↓

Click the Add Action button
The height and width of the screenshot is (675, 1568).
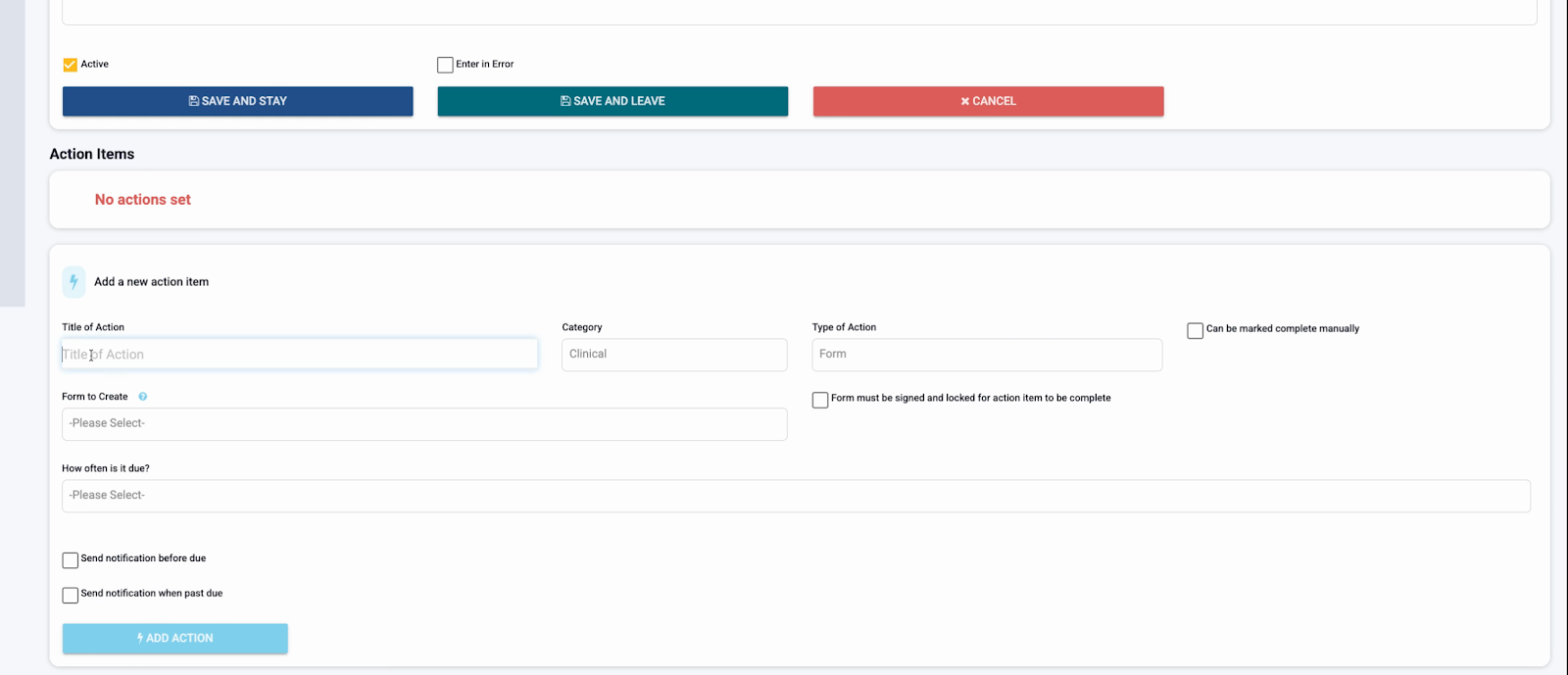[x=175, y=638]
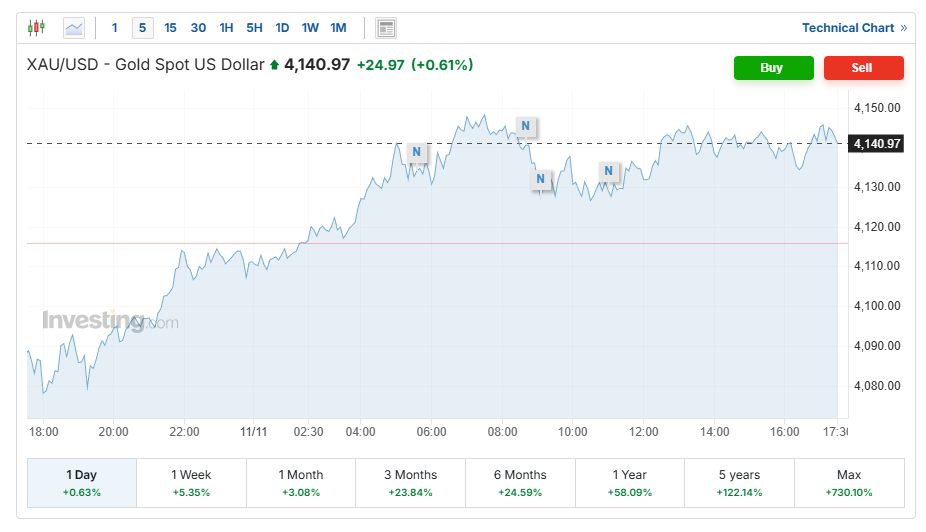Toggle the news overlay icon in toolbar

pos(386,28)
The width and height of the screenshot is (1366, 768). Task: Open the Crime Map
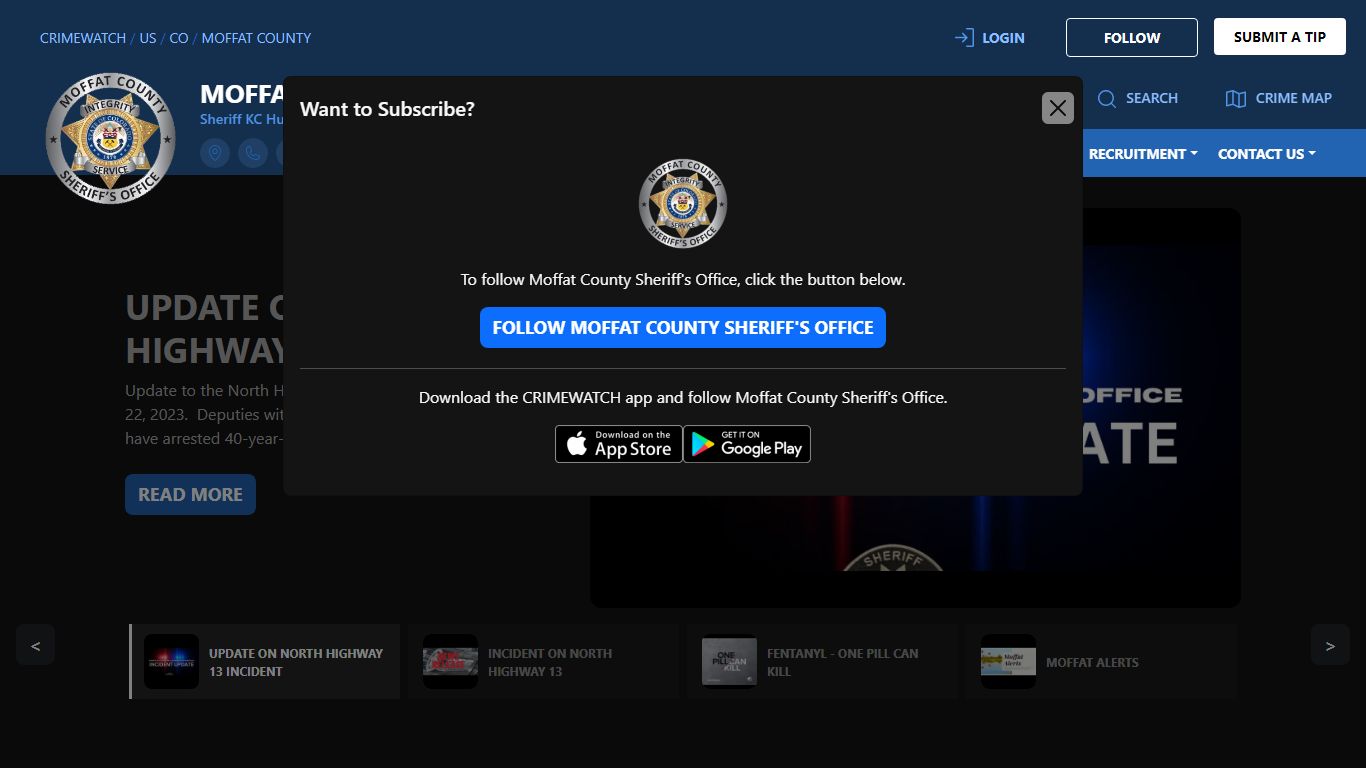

↑

**要做的事**.
把上方清单的所有内容原样逐行抄写一遍，答案中不要包含图片。

**已完成任务**.
Click the Add Action button
The height and width of the screenshot is (675, 1568).
[x=175, y=638]
Toggle the news overlay icon in toolbar

pos(386,28)
The width and height of the screenshot is (1366, 768). Task: Open the Crime Map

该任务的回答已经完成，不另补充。